Field: The main challenge is just trying to get a grip of all the different projects going on.
Any time you change jobs you lose that institutional knowledge. When I was in Mansfield, I could tell you every drain line and sewer line – where they ran and which way they went.
Then I went to Dedham and it was the same thing. It took a while to figure out which streets were which, but after you’ve been there for a while you kind of know everything about them – when they’ve been repaved, when they haven’t been repaved and all the different projects.
I’m at that learning stage again to try to figure out what’s what. That’s my biggest challenge and then we have some large projects going on with the Shovel Shops, North Easton Village infrastructure improvements, Main Street improvements, implemented paving management and growing our GIS system.
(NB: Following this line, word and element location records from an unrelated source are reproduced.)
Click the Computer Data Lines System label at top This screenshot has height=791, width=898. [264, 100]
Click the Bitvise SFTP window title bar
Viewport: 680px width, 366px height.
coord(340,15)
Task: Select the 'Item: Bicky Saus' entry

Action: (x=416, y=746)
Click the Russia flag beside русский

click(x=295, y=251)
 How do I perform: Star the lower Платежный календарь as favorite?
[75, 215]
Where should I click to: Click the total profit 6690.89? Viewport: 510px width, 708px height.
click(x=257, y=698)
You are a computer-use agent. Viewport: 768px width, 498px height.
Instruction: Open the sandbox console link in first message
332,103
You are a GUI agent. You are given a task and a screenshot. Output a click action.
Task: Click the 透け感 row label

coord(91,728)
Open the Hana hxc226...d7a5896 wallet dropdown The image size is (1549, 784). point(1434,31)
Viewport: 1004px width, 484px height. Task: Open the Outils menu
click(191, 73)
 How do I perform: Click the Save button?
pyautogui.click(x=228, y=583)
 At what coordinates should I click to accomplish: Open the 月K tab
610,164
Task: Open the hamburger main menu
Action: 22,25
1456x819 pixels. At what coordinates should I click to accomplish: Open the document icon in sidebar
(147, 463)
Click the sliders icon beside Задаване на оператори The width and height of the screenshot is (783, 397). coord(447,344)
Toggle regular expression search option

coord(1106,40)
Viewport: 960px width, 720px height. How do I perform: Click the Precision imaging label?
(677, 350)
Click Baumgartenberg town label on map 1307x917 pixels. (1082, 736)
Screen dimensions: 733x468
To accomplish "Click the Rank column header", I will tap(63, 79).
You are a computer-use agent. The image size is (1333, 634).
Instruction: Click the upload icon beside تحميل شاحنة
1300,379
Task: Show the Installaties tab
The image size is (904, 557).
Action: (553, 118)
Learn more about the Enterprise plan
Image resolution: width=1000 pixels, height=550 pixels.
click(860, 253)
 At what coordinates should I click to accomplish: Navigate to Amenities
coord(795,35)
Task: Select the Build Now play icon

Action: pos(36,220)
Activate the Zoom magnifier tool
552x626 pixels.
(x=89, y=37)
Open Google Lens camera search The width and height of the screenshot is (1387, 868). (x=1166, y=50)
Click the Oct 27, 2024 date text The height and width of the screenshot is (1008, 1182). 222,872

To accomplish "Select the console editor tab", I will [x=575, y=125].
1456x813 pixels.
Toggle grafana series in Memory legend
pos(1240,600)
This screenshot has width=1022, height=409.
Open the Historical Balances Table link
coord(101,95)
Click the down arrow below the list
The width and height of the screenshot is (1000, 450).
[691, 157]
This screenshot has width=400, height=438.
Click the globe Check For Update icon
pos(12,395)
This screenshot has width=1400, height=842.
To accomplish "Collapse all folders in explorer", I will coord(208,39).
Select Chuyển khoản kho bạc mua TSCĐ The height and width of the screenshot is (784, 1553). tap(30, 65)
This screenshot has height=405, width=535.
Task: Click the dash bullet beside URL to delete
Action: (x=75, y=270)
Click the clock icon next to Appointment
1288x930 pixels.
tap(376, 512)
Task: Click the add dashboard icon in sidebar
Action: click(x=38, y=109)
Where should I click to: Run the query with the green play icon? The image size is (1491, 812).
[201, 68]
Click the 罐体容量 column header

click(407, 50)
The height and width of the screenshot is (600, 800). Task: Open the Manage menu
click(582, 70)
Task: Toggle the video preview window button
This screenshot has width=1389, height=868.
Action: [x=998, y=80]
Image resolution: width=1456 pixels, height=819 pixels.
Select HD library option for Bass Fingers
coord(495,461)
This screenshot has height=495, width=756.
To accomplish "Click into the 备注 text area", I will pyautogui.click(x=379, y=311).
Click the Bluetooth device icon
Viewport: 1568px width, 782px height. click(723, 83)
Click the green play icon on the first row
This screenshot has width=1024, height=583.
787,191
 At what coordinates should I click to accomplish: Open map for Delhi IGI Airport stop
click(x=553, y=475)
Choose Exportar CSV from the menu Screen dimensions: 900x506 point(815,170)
Patch: What’s on tap this coming summer?
Field: The pressing projects are the Shovel Shop sewer project – getting that going, and pavement management – implementing a pavement management system for the town to help us prioritize our roadwork.
Those are the two main ones and then there’s probably 150 other smaller projects in some form or fashion.
Patch: What is paving management?
Field: It’s an asset management approach to maintaining our roads. Our roads are probably one of our biggest assets in the town. And, it’s a way to evaluate the roads using an engineering approach to rate the roads and then try to apply the best repair at the right time for each road.
It’s not just which road is in the worst condition. It’s what road is in the worst condition based on the traffic volume – what repair is needed at that time and what the cost of that repair is. It’s a different way of thinking. It’s not a worst first approach anymore. It’s asking what benefit you’re going to get for your road dollars.
Patch: What are the challenges that come with being a Town Engineer to overseeing the entire department? Is that a learning curve?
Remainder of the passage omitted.